To-do item » Update the lines starting at the one that contains "Describe the element at coordinates (62, 336)" and ending at the one that contains "I want to click" by changing "screenshot" to "screen image" and keeping all else the same. Give only those lines, without the pictures.

Input material »
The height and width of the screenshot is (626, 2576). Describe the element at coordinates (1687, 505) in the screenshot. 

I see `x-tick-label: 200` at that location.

--

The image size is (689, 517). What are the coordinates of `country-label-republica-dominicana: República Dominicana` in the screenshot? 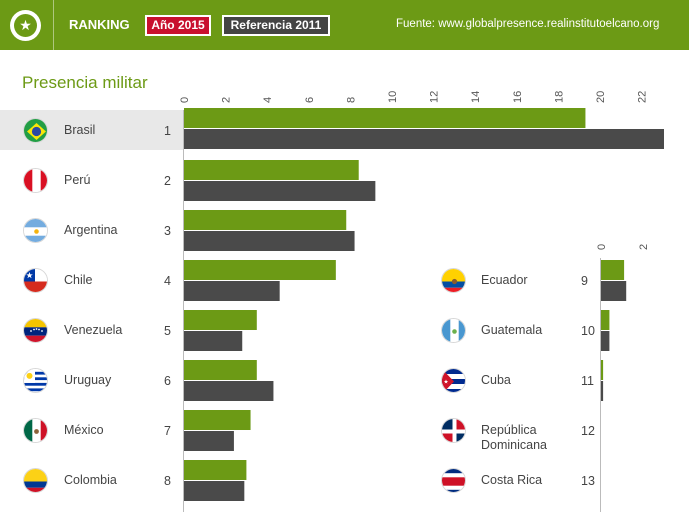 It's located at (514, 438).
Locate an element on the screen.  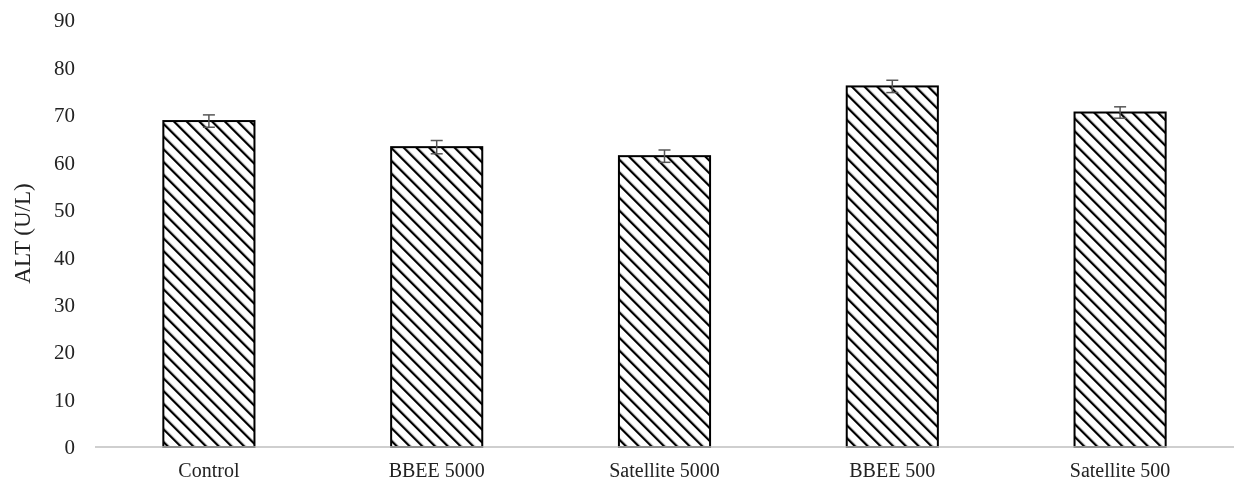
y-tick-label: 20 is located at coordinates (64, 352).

==

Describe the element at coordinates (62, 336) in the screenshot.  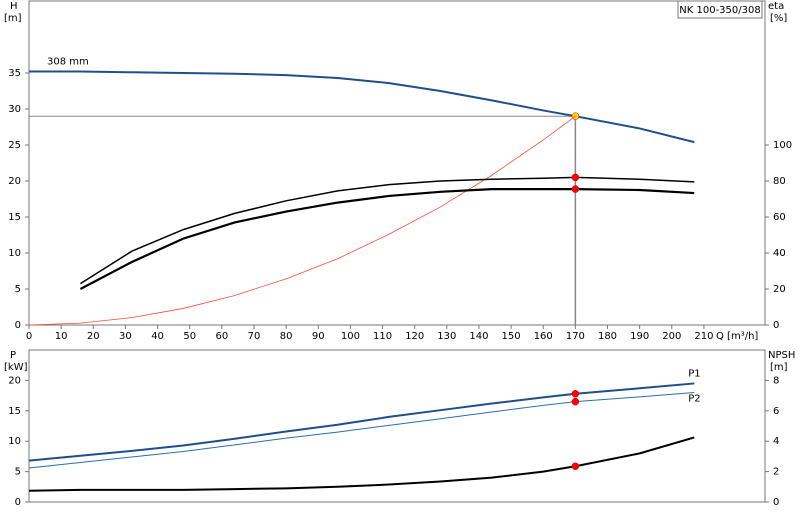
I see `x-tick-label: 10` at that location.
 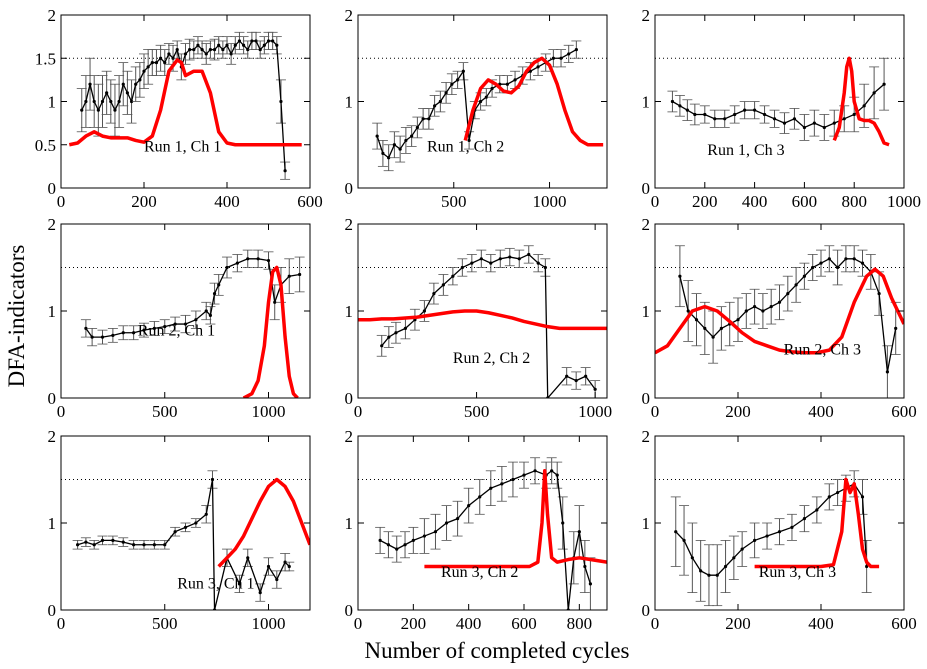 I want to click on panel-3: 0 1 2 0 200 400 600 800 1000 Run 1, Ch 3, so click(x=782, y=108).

Exercise answer »
Describe the element at coordinates (62, 336) in the screen image.  
I see `x-tick-label: 10` at that location.
  I want to click on panel-3: 0 1 2 0 200 400 600 800 1000 Run 1, Ch 3, so click(x=782, y=108).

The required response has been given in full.